Why This Matters
Does a new drug actually work, or did patients just get lucky? Does version B of your website genuinely convert better than version A, or is the difference just random noise? Hypothesis testing gives you a rigorous framework to answer these questions. Instead of guessing, you compute the probability of seeing your data if there were no real effect. If that probability is tiny, you conclude the effect is real.
The null hypothesis (H0) is the default assumption — usually "there is no effect" or "there is no difference." The p-value measures how surprising your data is under the null hypothesis. A small p-value (typically less than 0.05) means the data is very unlikely if H0 were true, so you reject H0 in favor of the alternative. This framework is the backbone of scientific research, clinical trials, quality control, and every A/B test run by every tech company.
Define Terms
Visual Model
The full process at a glance. Click Start tour to walk through each step.
Hypothesis testing: state H0, collect data, compute a test statistic, find the p-value, and make a decision.
Code Example
// Z-test: is the sample mean significantly different from mu0?
function zTest(data, mu0) {
const n = data.length;
const mean = data.reduce((a, b) => a + b, 0) / n;
const variance = data.reduce((a, b) => a + (b - mean) ** 2, 0) / (n - 1);
const se = Math.sqrt(variance / n);
const z = (mean - mu0) / se;
// Approximate two-tailed p-value using Normal CDF
// Using the error function approximation
function normalCDF(x) {
const t = 1 / (1 + 0.2316419 * Math.abs(x));
const d = 0.3989422804 * Math.exp(-x * x / 2);
const p = d * t * (0.3193815 + t * (-0.3565638 + t * (1.781478 + t * (-1.821256 + t * 1.330274))));
return x > 0 ? 1 - p : p;
}
const pValue = 2 * (1 - normalCDF(Math.abs(z)));
return { mean, z, pValue, se };
}
// Example: test if average is different from 100
const data = [102, 105, 98, 110, 97, 103, 108, 101, 106, 99,
104, 107, 95, 111, 100, 103, 109, 96, 105, 102];
const result = zTest(data, 100);
console.log(`Sample mean: ${result.mean.toFixed(2)}`);
console.log(`Z-statistic: ${result.z.toFixed(4)}`);
console.log(`P-value: ${result.pValue.toFixed(4)}`);
console.log(`Significant at 0.05? ${result.pValue < 0.05}`);
// Example: no real effect
const noEffect = [100, 101, 99, 100, 101, 99, 100, 100, 101, 99];
const result2 = zTest(noEffect, 100);
console.log(`\nNo-effect P-value: ${result2.pValue.toFixed(4)}`);
console.log(`Significant? ${result2.pValue < 0.05}`);Interactive Experiment
Try these exercises:
- Run the z-test with data that truly has mean 100 (generate random Normal(100, 10) samples). How often do you get p below 0.05? It should be about 5% of the time (false positives).
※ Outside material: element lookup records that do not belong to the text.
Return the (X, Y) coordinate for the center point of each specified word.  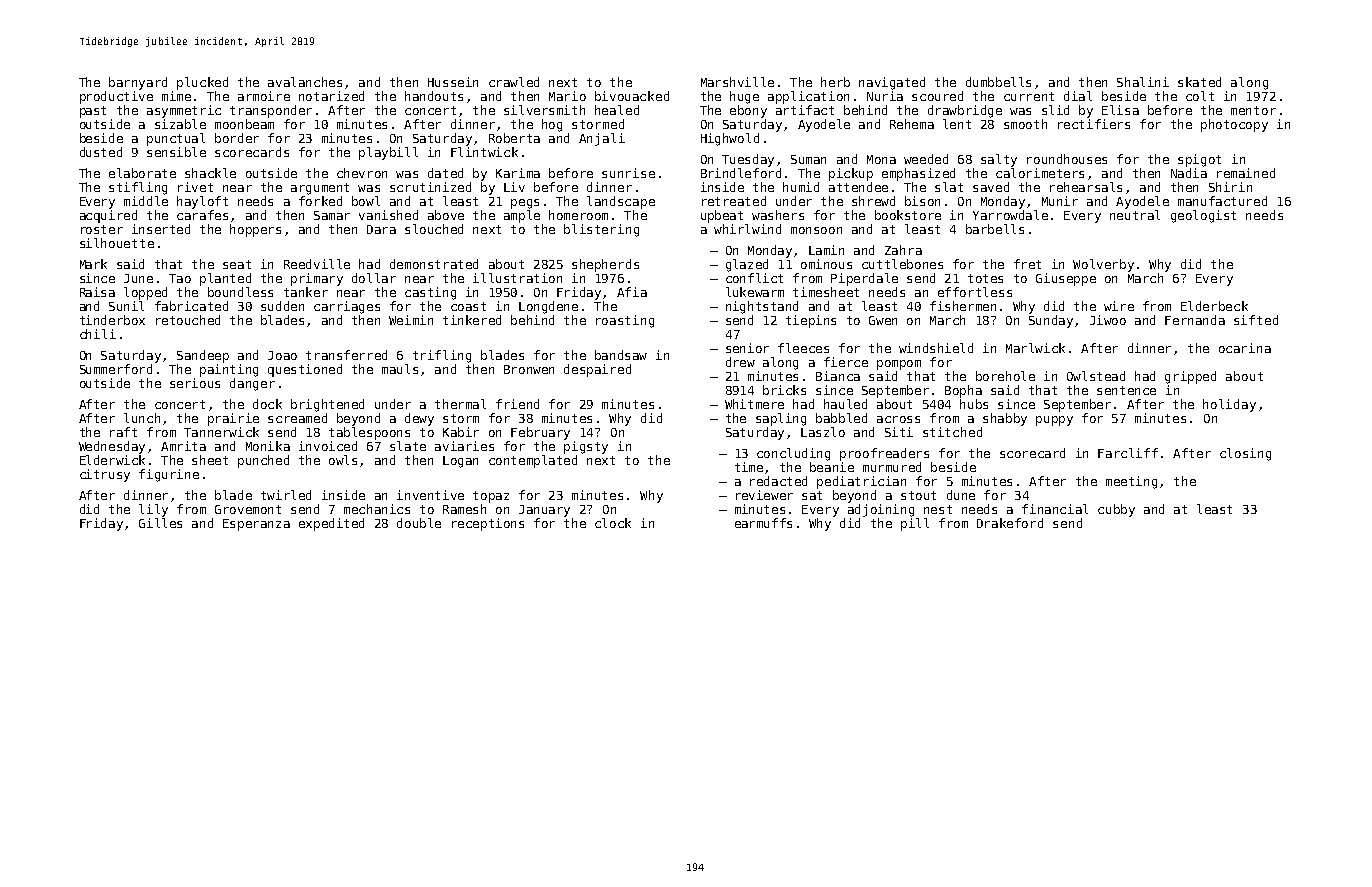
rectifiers (1094, 124)
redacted (778, 481)
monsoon (816, 230)
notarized (331, 96)
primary (317, 279)
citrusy (105, 475)
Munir (1060, 201)
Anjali (602, 139)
- Try sample sizes of 10, 50, and 200 from Normal(102, 10). For which sample size does the test detect the small effect (mean=102 vs. mu0=100)?
- Change alpha from 0.05 to 0.01. Does the same data set still get rejected? What is the tradeoff?
- Generate 20 independent tests where H0 is true. On average, how many show p below 0.05? This demonstrates the multiple testing problem.
- What happens to the z-statistic if you multiply all data by 10 but also change mu0 proportionally? Does the p-value change?
Quick Quiz
Coding Challenge
Write a function `performZTest(data, mu0, alpha)` that performs a two-tailed z-test. It should return 'reject' if the p-value is less than alpha, and 'fail to reject' otherwise. Compute z = (mean - mu0) / (sd / sqrt(n)) where sd uses n-1 in the denominator. For the p-value, use: pValue = 2 * (1 - normalCDF(|z|)) where normalCDF(x) = 0.5 * (1 + erf(x / sqrt(2))). For JavaScript, use this erf approximation: erf(x) = 1 - (1/(1 + 0.3275911*|x|))^2 * ... (or just use a simpler approach).
Real-World Usage
Hypothesis testing drives decisions across every industry:
- A/B testing at tech companies: Google, Netflix, and Amazon run thousands of A/B tests. Each test uses hypothesis testing to decide if a change improves engagement, revenue, or retention.
- Clinical drug trials: Before a drug reaches the market, randomized controlled trials use hypothesis tests to determine if the drug is more effective than a placebo. The FDA requires statistical significance.
- Manufacturing quality control: Statistical process control uses hypothesis tests to detect when a production line has drifted from its target specifications, triggering corrective action.
- Academic research: Nearly every scientific paper that claims a discovery uses hypothesis testing. The p below 0.05 threshold (though debated) remains the standard for publication.
- Fraud detection: Financial systems test whether transaction patterns are significantly different from normal behavior to flag potential fraud.